正月も過ぎ本来の落ち着きを取り戻した増上寺の山内ですが、今月は節分追儺式や涅槃会の法要もあり、ご参拝の皆々様をお迎えする準備に追われています。
さて今月のことばは、特に常日頃法然上人が門弟によく話をされていたものを纏めた「常に仰せられける御詞」より選びました。
このご法語は『本朝祖師伝記絵詞』に収録されており、四巻から成るので『四巻伝』ともいわれ、嘉禎3年(1237年)門弟の躭空上人により編纂されています。これは法然上人滅後25年後のことであり、宗祖の伝記としては最古のもので貴重なものです。
今月のことばを現代文にすると、仏のみ名をとなえることによって、浄土に往生できると聞いてもこれを信じないならば、聞かないのと同じであります。またこのことを信じても実際にとなえないならば、信じないのと同じであります。何よりも常に念仏を申すべきであります。このような内容で信と行について明確にご教示いただいているご法語です。

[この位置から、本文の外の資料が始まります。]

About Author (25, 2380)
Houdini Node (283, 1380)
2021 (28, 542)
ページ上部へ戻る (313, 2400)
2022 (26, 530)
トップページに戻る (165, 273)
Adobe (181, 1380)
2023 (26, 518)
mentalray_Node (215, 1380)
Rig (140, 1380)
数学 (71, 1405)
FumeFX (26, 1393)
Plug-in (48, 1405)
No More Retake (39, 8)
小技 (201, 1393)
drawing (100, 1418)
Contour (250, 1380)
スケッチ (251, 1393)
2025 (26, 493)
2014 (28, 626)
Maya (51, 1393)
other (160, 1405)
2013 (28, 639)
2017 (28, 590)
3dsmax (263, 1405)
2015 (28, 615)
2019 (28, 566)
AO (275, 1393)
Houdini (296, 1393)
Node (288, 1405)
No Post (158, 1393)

法然上人は「一紙小消息」では冒頭に〝疑うべからず〞と三度も述べ信じることの大切さを伝え、さらに「一枚起請文」ではその結語に〝ただ一向に念仏すべし〞と行の大切さを述べ、信と行共に重要であることを示しております。法然上人在世中より安心派・起行派に分かれて論争があったのも事実でありますが、法然上人は今月のことばのようにこの関係について、まずは念仏申すべきとされています。お念仏の信心が確立すれば素晴らしいことでありますが、現実には凡夫である私たちはそうたやすく信心を持つことは至難のことであります。これは例えれば、縄を綯うように信と行の藁を交互にしぼり一本の縄にするように、どちらも大切であるが、まずは縄を綯うということが重要で、これこそが念仏を申すということであります。
しっかりまずお念仏を申しましょう。